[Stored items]
========================

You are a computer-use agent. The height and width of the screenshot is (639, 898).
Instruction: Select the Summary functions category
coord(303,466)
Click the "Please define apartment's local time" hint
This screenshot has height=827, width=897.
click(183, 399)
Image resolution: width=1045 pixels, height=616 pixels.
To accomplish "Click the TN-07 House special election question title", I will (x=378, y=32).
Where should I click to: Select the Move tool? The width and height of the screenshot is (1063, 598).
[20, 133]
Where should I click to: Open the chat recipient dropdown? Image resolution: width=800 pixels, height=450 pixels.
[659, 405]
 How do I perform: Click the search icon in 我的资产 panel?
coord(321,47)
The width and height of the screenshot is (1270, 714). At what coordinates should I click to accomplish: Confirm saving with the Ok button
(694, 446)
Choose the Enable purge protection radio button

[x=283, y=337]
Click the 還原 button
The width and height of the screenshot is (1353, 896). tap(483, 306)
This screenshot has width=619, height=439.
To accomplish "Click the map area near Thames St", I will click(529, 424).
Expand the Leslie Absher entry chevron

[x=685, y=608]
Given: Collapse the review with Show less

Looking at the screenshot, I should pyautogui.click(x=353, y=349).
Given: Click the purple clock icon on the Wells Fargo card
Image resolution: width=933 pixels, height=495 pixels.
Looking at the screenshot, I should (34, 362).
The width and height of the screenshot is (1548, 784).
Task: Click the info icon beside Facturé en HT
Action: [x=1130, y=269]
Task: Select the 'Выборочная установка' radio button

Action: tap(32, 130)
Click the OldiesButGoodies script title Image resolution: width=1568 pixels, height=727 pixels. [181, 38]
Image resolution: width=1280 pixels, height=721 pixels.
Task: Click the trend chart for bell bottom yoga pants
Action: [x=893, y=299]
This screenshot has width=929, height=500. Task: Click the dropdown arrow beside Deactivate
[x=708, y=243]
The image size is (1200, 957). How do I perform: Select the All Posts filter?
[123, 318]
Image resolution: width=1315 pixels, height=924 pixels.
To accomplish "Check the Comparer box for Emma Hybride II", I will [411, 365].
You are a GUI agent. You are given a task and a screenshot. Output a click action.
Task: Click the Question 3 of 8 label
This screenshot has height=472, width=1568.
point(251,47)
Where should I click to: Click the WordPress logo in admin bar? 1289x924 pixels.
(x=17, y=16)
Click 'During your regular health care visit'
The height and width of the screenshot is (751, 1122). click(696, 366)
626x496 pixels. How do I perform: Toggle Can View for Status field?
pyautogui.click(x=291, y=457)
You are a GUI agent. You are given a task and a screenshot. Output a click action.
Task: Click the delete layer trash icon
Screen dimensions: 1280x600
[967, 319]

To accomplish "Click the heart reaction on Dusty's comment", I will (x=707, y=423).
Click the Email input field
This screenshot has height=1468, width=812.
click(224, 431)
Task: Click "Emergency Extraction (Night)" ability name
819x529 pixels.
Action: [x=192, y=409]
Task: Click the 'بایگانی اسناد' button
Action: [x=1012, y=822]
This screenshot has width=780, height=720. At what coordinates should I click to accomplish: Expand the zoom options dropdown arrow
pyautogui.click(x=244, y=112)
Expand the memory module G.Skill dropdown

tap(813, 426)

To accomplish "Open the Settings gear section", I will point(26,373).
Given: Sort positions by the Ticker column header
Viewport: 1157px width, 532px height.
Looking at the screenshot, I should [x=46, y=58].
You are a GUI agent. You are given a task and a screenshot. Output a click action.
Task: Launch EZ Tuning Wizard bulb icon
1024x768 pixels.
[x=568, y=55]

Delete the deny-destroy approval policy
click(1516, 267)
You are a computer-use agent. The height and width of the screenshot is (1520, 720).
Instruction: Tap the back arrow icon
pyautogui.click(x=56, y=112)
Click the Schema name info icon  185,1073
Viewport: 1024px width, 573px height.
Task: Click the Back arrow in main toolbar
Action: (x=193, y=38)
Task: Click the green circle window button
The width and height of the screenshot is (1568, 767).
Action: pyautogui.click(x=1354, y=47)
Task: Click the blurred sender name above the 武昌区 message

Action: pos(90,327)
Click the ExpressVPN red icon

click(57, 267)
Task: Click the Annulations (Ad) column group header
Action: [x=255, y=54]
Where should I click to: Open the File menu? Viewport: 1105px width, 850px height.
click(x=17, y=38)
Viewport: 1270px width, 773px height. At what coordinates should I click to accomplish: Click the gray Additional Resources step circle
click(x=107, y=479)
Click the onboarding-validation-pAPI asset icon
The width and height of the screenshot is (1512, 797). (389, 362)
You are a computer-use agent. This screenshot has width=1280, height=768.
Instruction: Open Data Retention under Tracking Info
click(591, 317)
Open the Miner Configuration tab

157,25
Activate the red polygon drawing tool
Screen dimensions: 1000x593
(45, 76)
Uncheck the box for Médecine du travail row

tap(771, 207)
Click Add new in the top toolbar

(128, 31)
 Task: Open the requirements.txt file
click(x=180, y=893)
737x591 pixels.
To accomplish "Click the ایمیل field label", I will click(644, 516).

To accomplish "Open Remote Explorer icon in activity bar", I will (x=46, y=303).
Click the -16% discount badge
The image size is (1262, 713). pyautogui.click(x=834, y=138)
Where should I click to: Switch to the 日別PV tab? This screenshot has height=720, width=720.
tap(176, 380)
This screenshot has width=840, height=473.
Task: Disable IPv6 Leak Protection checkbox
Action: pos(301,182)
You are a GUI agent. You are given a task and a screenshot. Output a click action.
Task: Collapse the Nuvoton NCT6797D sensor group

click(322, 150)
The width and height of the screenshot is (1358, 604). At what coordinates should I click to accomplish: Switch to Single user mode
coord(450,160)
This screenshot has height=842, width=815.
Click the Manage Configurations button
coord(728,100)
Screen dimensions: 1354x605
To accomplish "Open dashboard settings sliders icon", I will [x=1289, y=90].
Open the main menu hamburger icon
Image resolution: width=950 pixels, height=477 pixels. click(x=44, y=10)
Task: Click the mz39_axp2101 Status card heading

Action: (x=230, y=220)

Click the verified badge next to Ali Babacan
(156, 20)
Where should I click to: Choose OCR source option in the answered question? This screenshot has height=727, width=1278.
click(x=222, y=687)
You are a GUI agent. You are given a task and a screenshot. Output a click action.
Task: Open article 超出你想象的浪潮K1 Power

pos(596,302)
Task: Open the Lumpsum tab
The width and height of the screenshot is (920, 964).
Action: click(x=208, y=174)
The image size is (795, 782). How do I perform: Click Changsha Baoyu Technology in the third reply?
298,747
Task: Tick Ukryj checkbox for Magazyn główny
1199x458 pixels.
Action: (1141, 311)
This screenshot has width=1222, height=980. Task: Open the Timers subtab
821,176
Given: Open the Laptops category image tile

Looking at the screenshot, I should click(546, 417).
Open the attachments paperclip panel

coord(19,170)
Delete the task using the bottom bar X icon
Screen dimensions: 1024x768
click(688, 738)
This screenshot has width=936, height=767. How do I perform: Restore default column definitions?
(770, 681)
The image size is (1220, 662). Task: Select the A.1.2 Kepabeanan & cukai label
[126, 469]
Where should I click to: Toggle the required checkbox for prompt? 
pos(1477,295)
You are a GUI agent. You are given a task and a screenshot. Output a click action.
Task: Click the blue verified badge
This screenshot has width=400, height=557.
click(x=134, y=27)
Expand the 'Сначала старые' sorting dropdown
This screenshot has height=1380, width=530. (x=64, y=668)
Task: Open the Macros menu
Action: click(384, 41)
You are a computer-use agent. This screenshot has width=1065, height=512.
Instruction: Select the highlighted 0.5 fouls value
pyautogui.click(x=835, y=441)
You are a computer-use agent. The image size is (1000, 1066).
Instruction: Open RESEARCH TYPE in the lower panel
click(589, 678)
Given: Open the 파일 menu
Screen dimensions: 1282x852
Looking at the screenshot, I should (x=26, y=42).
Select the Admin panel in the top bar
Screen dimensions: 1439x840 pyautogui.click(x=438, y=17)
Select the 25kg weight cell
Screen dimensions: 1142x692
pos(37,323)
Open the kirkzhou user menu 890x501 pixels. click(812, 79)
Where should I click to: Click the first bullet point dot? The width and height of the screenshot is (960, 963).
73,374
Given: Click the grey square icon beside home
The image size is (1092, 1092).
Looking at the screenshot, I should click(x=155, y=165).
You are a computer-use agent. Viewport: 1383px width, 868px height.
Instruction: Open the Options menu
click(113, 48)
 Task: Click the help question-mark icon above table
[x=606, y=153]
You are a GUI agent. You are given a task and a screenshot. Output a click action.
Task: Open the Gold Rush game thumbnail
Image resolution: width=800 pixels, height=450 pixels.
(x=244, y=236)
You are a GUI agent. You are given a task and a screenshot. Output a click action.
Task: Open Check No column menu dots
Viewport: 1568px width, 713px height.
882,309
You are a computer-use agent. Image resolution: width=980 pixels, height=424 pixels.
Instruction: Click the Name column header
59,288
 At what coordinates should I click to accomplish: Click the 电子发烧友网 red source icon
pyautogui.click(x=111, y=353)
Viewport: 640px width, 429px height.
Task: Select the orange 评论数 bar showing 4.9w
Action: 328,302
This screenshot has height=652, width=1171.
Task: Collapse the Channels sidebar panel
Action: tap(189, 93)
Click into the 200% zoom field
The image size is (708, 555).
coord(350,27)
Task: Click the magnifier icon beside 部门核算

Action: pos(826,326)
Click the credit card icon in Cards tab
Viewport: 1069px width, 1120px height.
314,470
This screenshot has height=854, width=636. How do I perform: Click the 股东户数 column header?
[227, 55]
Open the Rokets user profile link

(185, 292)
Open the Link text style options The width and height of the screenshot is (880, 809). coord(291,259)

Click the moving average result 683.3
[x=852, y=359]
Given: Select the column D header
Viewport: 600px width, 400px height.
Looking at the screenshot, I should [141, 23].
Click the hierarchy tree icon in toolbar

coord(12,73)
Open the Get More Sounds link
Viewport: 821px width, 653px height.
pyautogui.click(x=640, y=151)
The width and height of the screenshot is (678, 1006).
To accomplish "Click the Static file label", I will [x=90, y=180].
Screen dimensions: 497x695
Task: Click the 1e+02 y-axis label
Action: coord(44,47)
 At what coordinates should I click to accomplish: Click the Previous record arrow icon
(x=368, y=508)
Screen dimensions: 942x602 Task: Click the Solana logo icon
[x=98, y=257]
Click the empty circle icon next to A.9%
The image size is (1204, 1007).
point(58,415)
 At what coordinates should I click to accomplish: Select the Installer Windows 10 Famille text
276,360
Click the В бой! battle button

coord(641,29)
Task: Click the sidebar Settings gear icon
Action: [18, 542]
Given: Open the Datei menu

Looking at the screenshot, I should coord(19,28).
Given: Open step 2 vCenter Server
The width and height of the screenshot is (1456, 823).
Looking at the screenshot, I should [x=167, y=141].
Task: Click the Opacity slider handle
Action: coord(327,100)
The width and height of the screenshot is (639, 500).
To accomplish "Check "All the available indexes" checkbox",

========================

About this task =
Go through the data, and copy each line in which the word "computer" appears.

Answer to this task =
You are a computer-use agent. The height and width of the screenshot is (639, 898).
You are a computer-use agent. The height and width of the screenshot is (1520, 720).
You are a computer-use agent. This screenshot has width=1280, height=768.
You are a computer-use agent. This screenshot has width=1065, height=512.
You are a computer-use agent. The image size is (1000, 1066).
You are a computer-use agent. Viewport: 1383px width, 868px height.
You are a computer-use agent. Image resolution: width=980 pixels, height=424 pixels.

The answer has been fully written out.